Al amanecer tenían que presentarse; luego murmuraban encorvados sobre el hielo; mientras sus narices azuladas por el frío humeaban, los viejos guantes de piel estrechaban las palas; las manos, dentro de los guantes, estaban rojas, y, al compás de sus murmullos, las palas atacaban con indiferencia el blanco muro de nieve. Les proporcionaban palas, pero no les daban ningún jornal.
María Petrovna llegó de visita. Se quitó del cuello algunos metros de bufanda, al par que sacudía la nieve de sus botas de fieltro en el recibidor, tosiendo.
– No, no, Marussia, gracias -protestó Galina-. Tú no puedes ayudarnos. El polvo te daría tos. Siéntate junto a la estufa y caliéntate. Setenta y uno, setenta y dos, setenta y tres… -¿Qué hay de nuevo, tía Marussia? -preguntó Lidia. -¡Graves son nuestros pecados! -suspiró María Petrovna-. ¿Es venenoso eso?
– No, no; sólo es dulce. Es el postre de la revolución. -Vasili ha vendido la mesa de mosaico del salón. Cincuenta millones de rublos y cuatro libras de manteca. He hecho una tortilla con unos huevos en polvo que nos dieron en la cooperativa; pero no lograrán hacerme creer que aquellos polvos están hechos de huevos frescos.
– Dieciséis, diecisiete, dieciocho… Dicen que esto de la NEP es un fracaso, Marussia… Diecinueve, veinte… Pronto restituirán las casas a sus propietarios.
María Petrovna se sacó del bolso una pequeña lima y empezó a hacerse las uñas mientras seguía hablando. Sus manos habían sido siempre su orgullo y nunca había dejado de cuidarlas, aunque alguna vez se le había ocurrido dudar de si las conservaba iguales que antes.
– ¿Os han contado lo de Boris Koulikov? Iba de prisa y saltó de un tranvía en marcha: las dos piernas le quedaron segadas. -¿Qué tienes en los ojos, Marussia?
– No sé. Durante estos últimos tiempos he llorado tanto… Y sin motivo…

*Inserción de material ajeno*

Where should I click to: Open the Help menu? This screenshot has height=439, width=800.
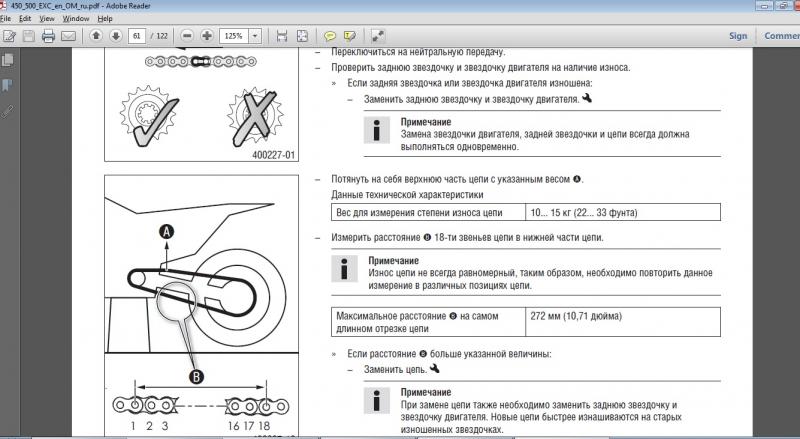pos(106,18)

– No nos queda ningún consuelo espiritual, tía Marussia -suspiró Lidia-. Cincuenta y ocho, cincuenta y nueve, sesenta… Estos paganos, estos apóstatas sacrilegos han arrancado los iconos de las iglesias para satisfacer de alguna manera su rabia, han profanado las santas reliquias… Sesenta y tres, y sesenta y cuatro, sesenta y cinco… Y el castigo caerá sobre todos nosotros, porque ellos han desafiado al Señor.
– Irina ha perdido su carnet -suspiró María Petrovna-, y ahora se va a quedar sin pan durante todo el resto del mes. -No me extraña -dijo fríamente Lidia-. No se puede tener confianza en Irina.